» WHAT THIS TASK INVOLVES:
Put the listing, from the line with "Open the Sede Electrónica link" to the line with "coord(383,67)", into a two-column CSV with the header instruction,response and one row for each item. Enclose each field in double quotes and replace any line breaks inside a field with spaces.

※ ※ ※

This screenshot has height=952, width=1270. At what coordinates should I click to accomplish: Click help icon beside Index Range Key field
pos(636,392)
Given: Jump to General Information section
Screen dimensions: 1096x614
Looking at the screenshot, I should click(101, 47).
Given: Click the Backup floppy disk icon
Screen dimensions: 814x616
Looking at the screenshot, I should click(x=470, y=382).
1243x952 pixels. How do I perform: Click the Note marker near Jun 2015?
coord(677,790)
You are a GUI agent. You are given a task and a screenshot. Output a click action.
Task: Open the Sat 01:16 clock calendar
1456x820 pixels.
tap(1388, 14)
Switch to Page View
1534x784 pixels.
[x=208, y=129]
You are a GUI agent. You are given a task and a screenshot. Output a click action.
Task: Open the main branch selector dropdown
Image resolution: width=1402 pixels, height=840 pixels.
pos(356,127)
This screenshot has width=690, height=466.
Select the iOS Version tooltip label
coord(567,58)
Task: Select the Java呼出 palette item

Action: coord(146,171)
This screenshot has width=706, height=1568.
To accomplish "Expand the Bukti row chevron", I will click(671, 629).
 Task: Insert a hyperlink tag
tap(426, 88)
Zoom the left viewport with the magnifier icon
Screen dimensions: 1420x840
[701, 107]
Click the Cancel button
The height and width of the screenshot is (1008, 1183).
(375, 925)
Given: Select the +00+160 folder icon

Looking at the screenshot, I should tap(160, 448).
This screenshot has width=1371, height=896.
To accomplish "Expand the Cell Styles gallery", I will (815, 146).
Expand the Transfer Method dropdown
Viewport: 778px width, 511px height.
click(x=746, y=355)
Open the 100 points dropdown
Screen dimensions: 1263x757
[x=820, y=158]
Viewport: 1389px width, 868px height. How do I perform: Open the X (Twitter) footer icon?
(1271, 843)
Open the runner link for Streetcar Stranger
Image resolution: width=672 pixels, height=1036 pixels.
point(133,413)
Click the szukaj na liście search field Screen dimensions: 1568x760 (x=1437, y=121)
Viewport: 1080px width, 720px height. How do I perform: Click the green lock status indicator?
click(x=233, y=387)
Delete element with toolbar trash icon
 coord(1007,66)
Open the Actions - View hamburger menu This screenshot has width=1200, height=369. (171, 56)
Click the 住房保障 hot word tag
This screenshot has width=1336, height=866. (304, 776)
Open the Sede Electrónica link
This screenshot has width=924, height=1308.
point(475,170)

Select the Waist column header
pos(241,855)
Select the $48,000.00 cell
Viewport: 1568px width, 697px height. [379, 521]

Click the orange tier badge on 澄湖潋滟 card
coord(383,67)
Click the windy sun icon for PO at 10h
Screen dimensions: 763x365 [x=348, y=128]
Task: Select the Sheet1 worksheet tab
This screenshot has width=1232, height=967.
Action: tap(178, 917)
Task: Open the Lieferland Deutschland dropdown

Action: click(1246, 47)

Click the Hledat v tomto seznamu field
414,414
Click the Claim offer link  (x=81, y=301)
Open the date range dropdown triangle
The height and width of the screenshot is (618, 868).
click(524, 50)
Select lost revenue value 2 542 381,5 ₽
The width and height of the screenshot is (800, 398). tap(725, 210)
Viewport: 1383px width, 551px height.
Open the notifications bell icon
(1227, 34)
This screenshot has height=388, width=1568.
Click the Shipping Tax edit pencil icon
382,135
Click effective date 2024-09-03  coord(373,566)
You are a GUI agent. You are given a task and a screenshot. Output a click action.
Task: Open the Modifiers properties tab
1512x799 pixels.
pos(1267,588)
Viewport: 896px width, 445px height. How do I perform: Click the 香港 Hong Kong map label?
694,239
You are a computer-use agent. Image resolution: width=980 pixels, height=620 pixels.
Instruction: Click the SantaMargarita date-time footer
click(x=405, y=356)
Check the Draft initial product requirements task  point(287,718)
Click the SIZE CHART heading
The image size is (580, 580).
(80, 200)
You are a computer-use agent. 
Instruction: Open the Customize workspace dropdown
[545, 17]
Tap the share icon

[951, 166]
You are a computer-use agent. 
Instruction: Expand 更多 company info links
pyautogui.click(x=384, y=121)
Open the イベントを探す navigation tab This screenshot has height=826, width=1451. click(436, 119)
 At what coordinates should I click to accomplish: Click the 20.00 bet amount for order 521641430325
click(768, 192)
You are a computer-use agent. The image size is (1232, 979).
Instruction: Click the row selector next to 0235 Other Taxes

※ ※ ※

» FINAL ANSWER:
instruction,response
"Open the Sede Electrónica link This screenshot has width=924, height=1308.","point(475,170)"
"Select the Waist column header","pos(241,855)"
"Select the $48,000.00 cell","Viewport: 1568px width, 697px height. [379, 521]"
"Click the orange tier badge on 澄湖潋滟 card","coord(383,67)"